The Armonk, N.Y., company will help the University of Texas at Austin build what executives say will be the largest university grid in the nation, which will link together the computing resources within the university so that students, teachers and researchers can tap that power for such tasks as simulations, data sharing and data-intensive jobs.
IBM will work with the Texas Advanced Computing Center (TACC) at the university to build the UT grid.
IBM said it also has teamed with the University of Oregons Neuroinformatics Center and Electrical Geodesics Inc. (EGI) to build a grid that will improve the study of such diseases as Epilepsy, stroke and depression.
The ICONIC (Integrated Cognitive Neuroscience, Informatics and Computation) grid includes IBMs p690 and p655 servers, BladeCenter JS20 blade systems, the WebSphere Application Server and the open-source Globus Toolkit. The systems, which are running Linux, will strengthen the universities research capabilities by connecting computing resources.
The projects reflect the growing adoption rate of grid computing, an acceptance that not only is increasing in educational and research fields but also is making headway in enterprise, according to Al Bunshaft, vice president of sales and development of grids for IBM.
In a recent interview with eWEEK, Bunshaft said that despite what other companies say, IBM believes that grid computing—while still in its early stages—is already carving out a space for itself. “Weve seen a lot of players … talking about grid as a technology of the future,” Bunshaft said. “Weve been focused on grid for a number of years, and in the past year to a year and a half, weve seen the rapid adoption of grid.”
Grid computing started as a way to increase system utilization by aggregating computer power and to pool computing resources for large computational tasks.
“This notion … is one use of the grid, and the one that the public is most familiar with,” he said.
It has since grown into a way of balancing workloads, with middleware being the key player in determining where the available resources are and distributing the workload among those resources, Bunshaft said. Another growing area is information grids, where resources—including storage—are virtualized, and critical to their development will be the continued emergence of open standards that all vendors will adopt. They include such standards as the Global Grid Forums Open Grid Service Architecture, Bunshaft said.

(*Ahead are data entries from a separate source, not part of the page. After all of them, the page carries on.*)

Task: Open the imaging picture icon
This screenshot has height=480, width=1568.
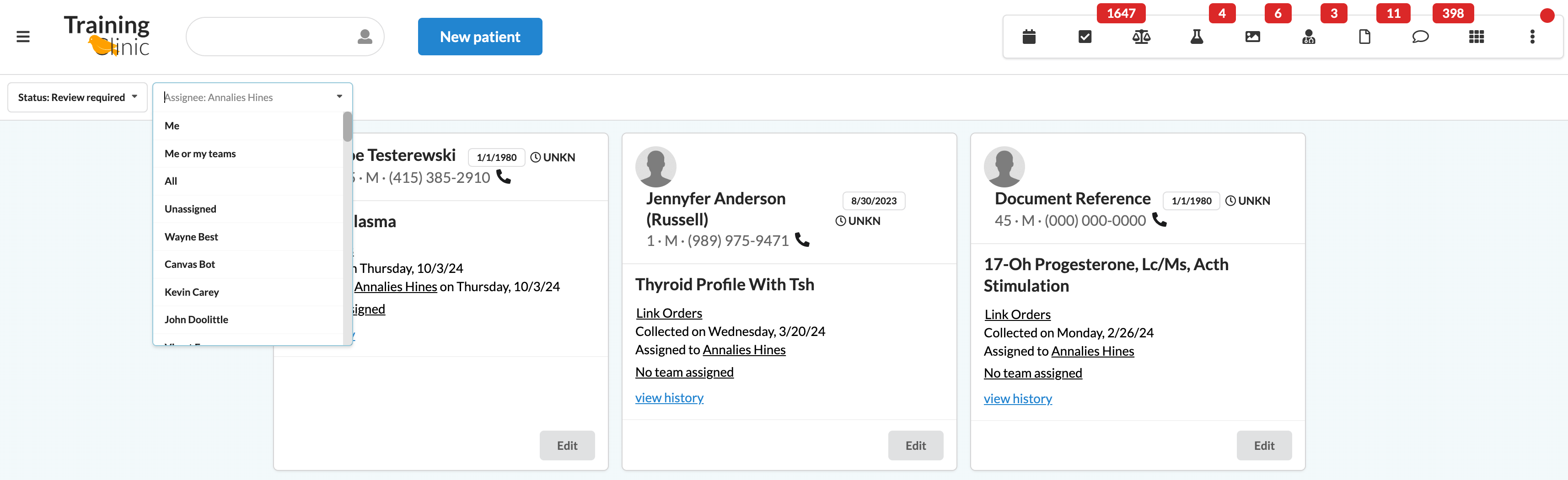Action: 1253,37
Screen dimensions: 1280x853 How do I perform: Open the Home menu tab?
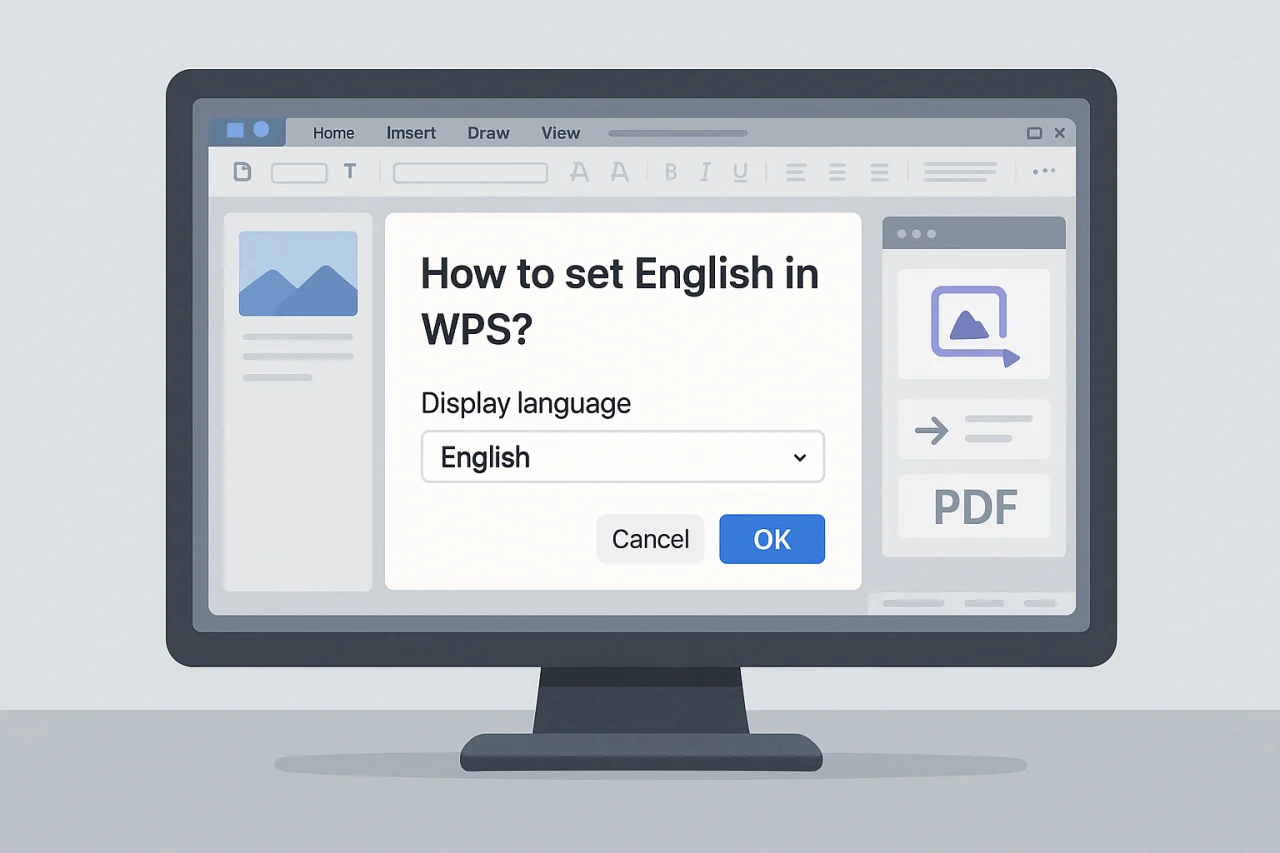333,133
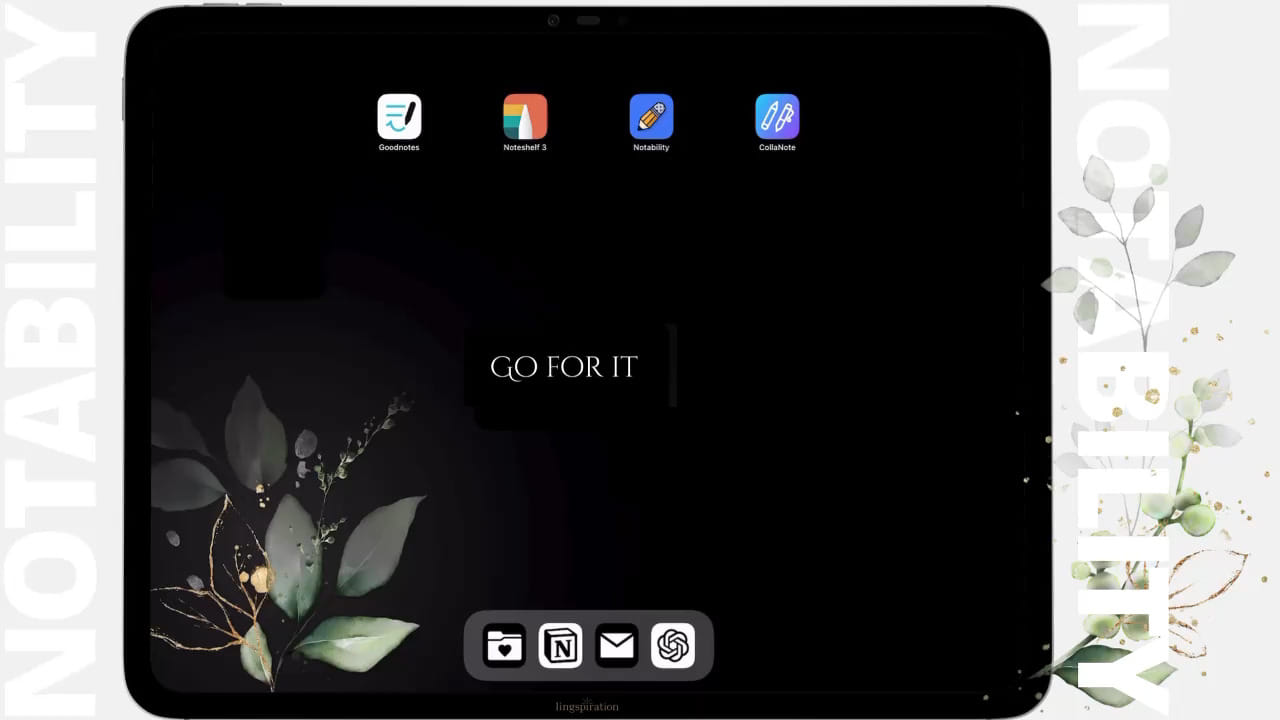
Task: Click the "Noteshelf 3" text label
Action: [x=525, y=148]
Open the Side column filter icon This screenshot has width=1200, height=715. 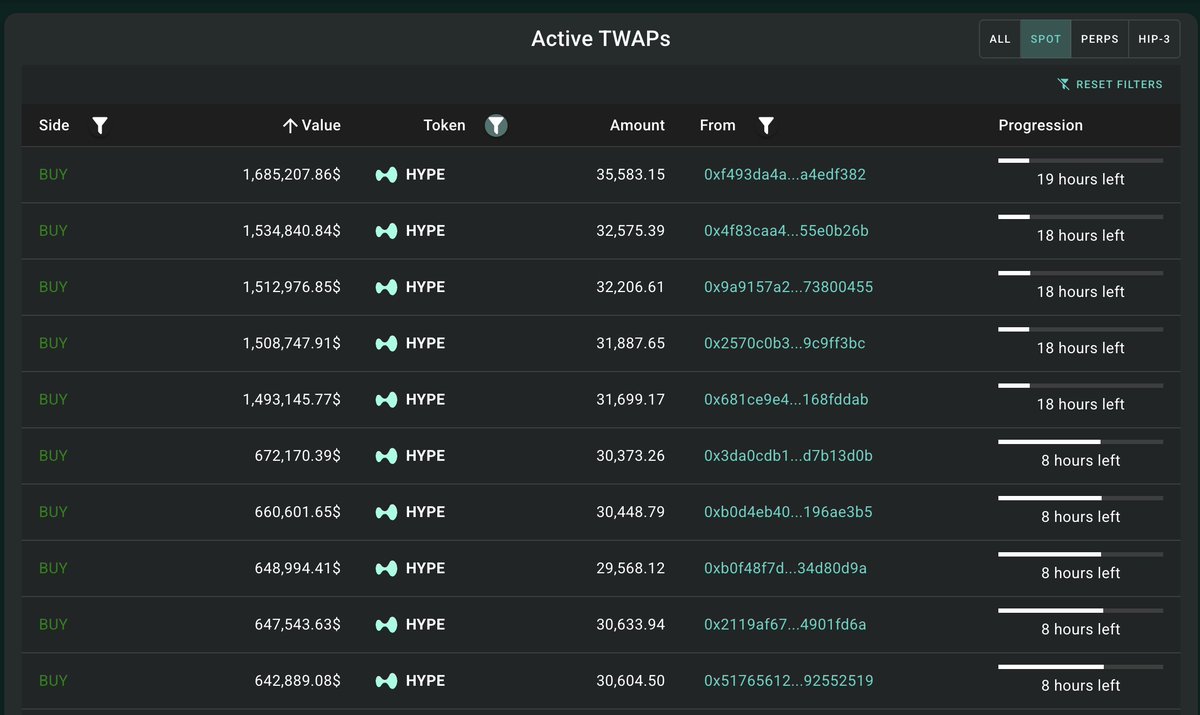pyautogui.click(x=100, y=125)
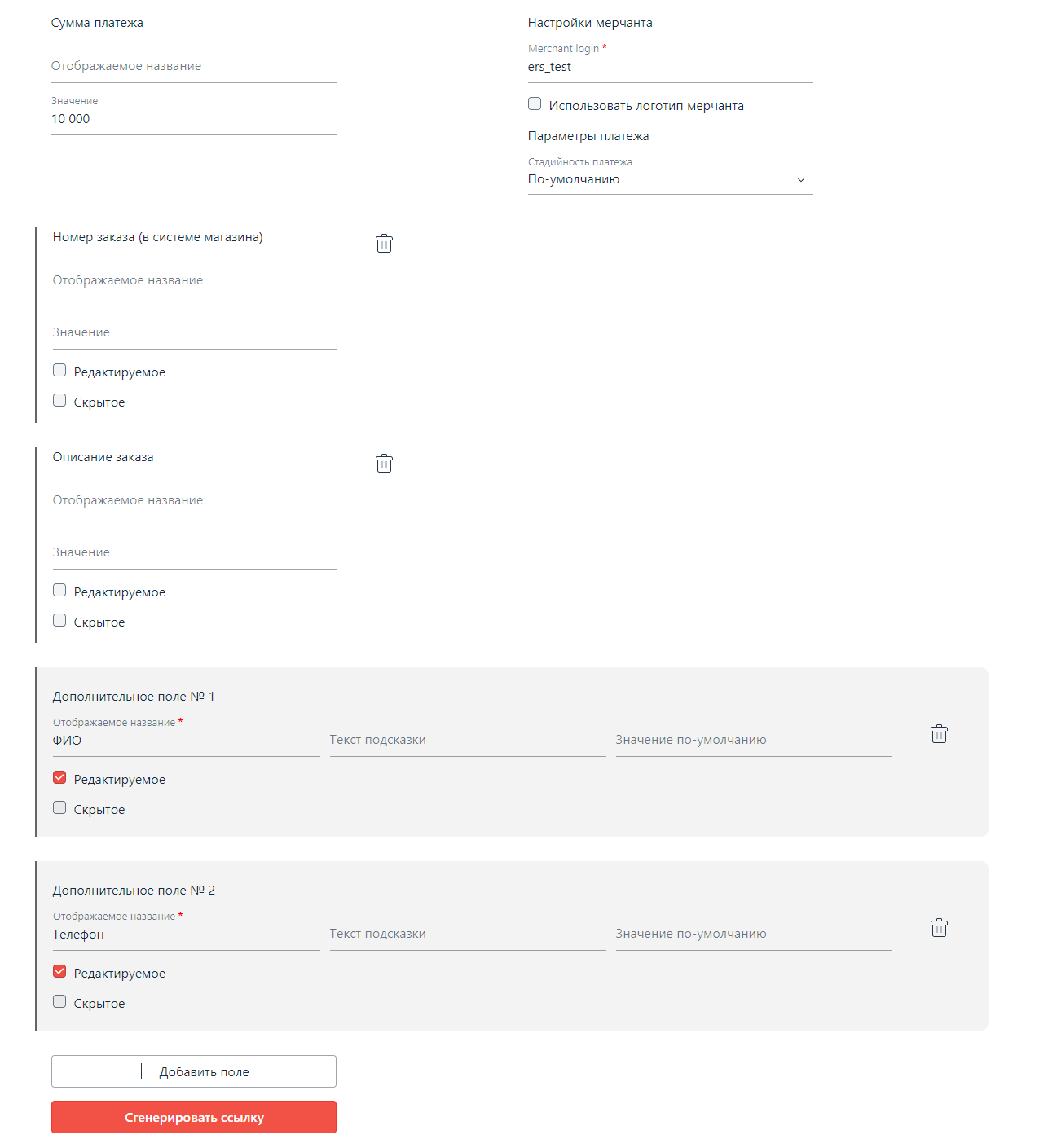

Also, for example, IBM has released its IBM Grid Toolbox, a version of the open-source Globus Toolkit that was adapted to IBM systems, he said.
“Grid is the next generation of Internet standards,” Bunshaft said, comparing it with previous standards such as XML.
He said IBM is focusing on five areas: business analytics, research and development, engineering and design, enterprise optimization and government. All are areas that need the flexibility and computational power that grids can deliver.
Grid computing also is a cornerstone of IBMs on-demand computing initiative, which aims to closely link IT infrastructures with companies business demands.
“Our goal is to make grid computing [simply] computing,” Bunshaft said. “It will be successful when it becomes transparent to the user.”
That could be as soon as a few years from now, he said.
“I think grid will become just computing,” Bunshaft said. “I dont know when, maybe five years from now, it will just be computing.”